Only five companies are listed on the Algerian stock market, which is closed to foreign investors. Unlike other North African countries, which attract millions of tourists a year, Algeria hasn’t developed a tourism industry, missing out on another potential source of hard currency.
Inflation is rising and so is domestic energy consumption. Though the government is working to boost gas production and upgrade its refining capacity, it has struggled to attract foreign investors not content with the terms on offer. Algeria’s decision-making process is opaque and political risks are high while the North African country has cycled through six oil ministers since 2010.
“Algeria’s overall approach has been reactive, without any real pro-active inclination,” said Cyril Widdershoven, founder and senior adviser at Dutch-based Verocy consultancy firm. “The last decade and a half, Algeria has not been not linked enough to global developments. No real investments have been put in place to develop or diversify the economy.”
Algerians need look no further than Egypt for a glimpse of how difficult any transition could be if they put off painful economic measures.
In the four years after the 2011 ousting of President Hosni Mubarak, Egypt halved its foreign reserves while economic growth all but ground to a halt; foreign investments and tourism revenue dried up.

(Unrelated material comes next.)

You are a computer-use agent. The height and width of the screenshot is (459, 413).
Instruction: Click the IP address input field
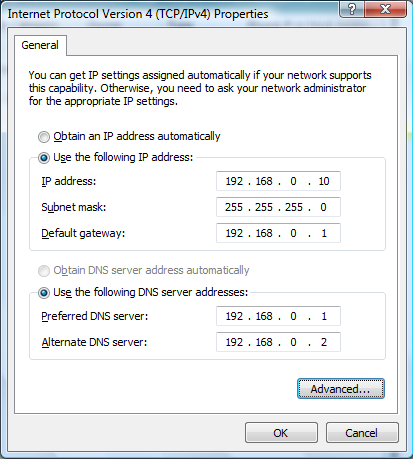click(278, 181)
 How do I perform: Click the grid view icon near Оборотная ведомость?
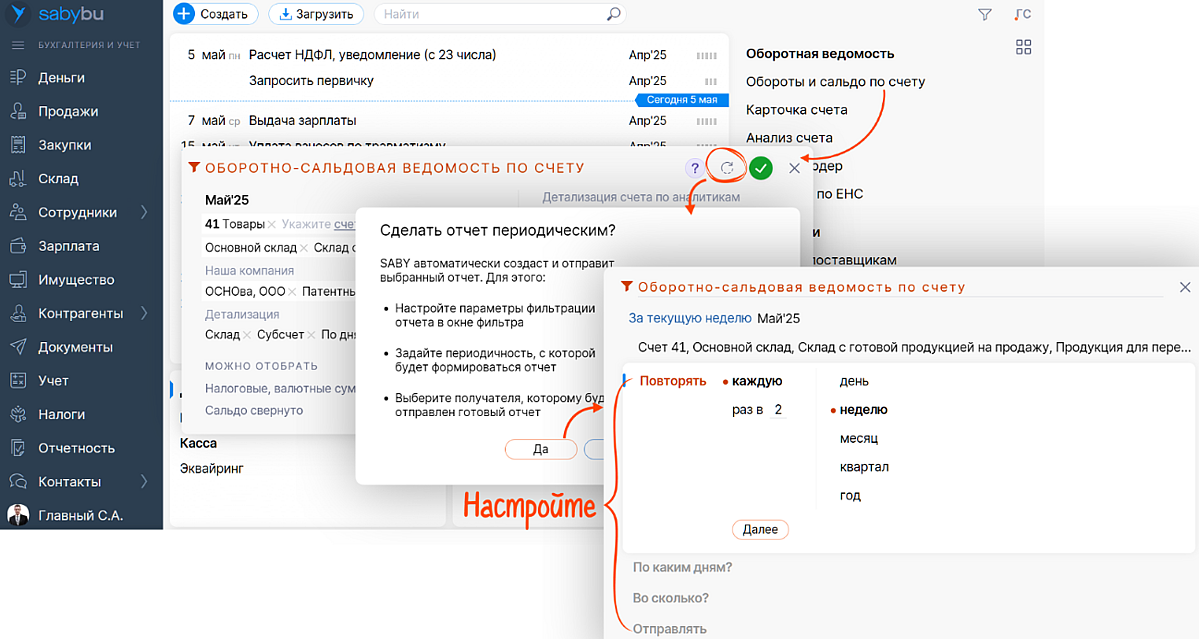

International investors fled its stock and debt markets.
Eventually, Egypt had to implement a sweeping programme that included cuts to energy subsidies and a major currency devaluation. That helped it secure a $12bn IMF loan, replenish foreign reserves and revive growth.
Algeria’s pressures are different. Its lack of connectedness to the global economy has insulated it from the devastating impact of market volatility seen in Egypt. It’s also left it with more work to do to build a modern, diversified economy.
The country’s finances are so precarious Capital Economics was already predicting a depreciation of 25% in its currency before the unrest.
“The economic future is still dire, as no real changes are expected to be made very soon,” said Widdershoven. “The ruling elite is also not going to be removed fully, as part will be needed and stay in place. A total destruction of the current system would send the economy into free-fall.”